The British currency’s gains above the $1.37 line was also due to broad dollar weakness which, if anything, has gathered steam in the opening days of the year with the greenback falling to a three-year low against the euro.
But market watchers say sterling’s rally may be drawing to a close as speculators start taking profits after a more than 5 percent rally since early November, unless economic data improves markedly.
Officials from the Spanish and Dutch finance ministries denied the report and said there was no new agreement between the countries on how Britain should leave the EU.
“I think we will soon start seeing other European central banks come out to reject this idea before the trade negotiations kick off in early March, and that should weigh on sterling in the short term,” said Morten Helt, a currency strategist at Danske Bank in Frankfurt.
Sterling traded as high as $1.3770 on Monday after jumping 1.4 percent on Friday, its biggest daily rise since mid-September.
It is already up 2 percent in the opening weeks of the year as hedge funds and investment banks brought sterling into their currency portfolios, betting that its extreme undervaluation against some of its rivals might start to disappear.
After slumping in 2016, the pound last year had its best performance in a decade as Britain made some progress on negotiating its exit from the European Union and economic data came in better than expected.
Some traders expect Britain to secure a transitional deal to leave the bloc soon, which could help lift sterling higher.

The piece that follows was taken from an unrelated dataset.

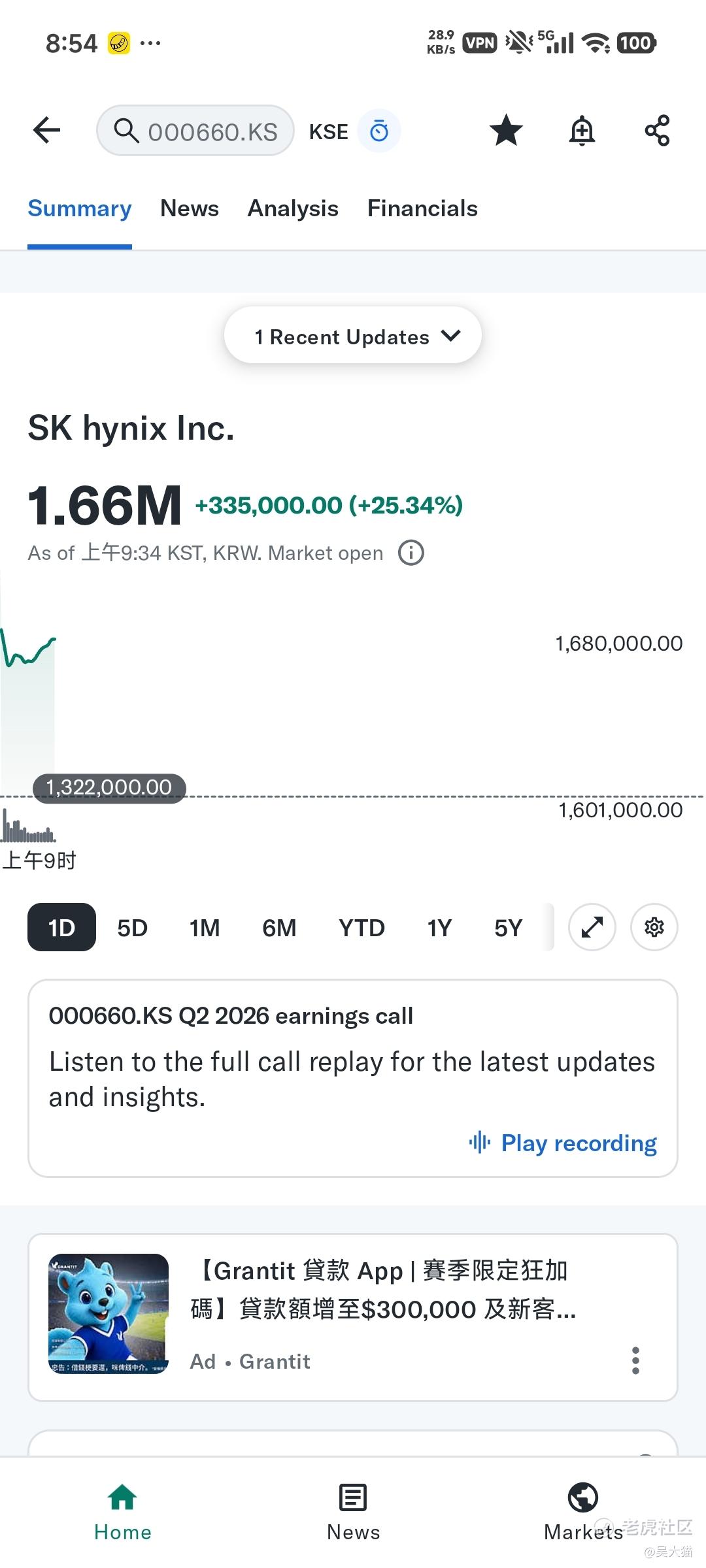Expand the 1 Recent Updates dropdown
The height and width of the screenshot is (1568, 706).
(353, 336)
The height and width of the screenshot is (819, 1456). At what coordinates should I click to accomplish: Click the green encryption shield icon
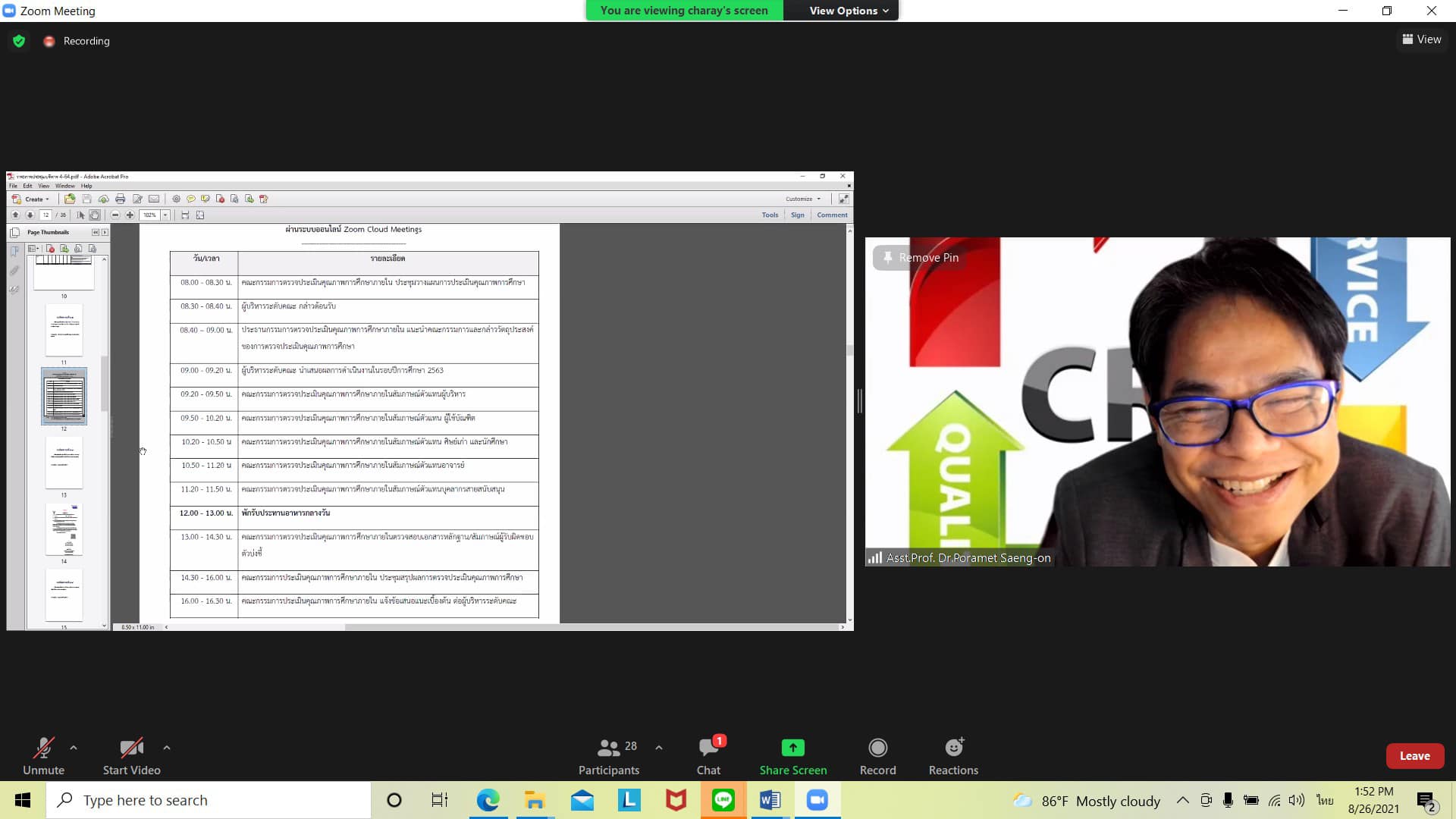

On a trade-weighted basis, sterling was at 78.2, a substantial discount to a pre-Brexit vote level of 88.1 while on most investment bank models, the fair value of sterling is somewhere between $1.40-$1.50.
Latest positioning data shows long sterling bets have become bigger in recent days with net sterling long bets rising to their biggest since mid-September 2014.
Traders said the pound would struggle to maintain Friday’s gains without more positive news.
Tuesday will offer a stern test for sterling bulls with consumer price inflation data. Expectations are for a 3 percent rise in prices for December according to Reuters forecasts and any undershoot would kick sterling lower.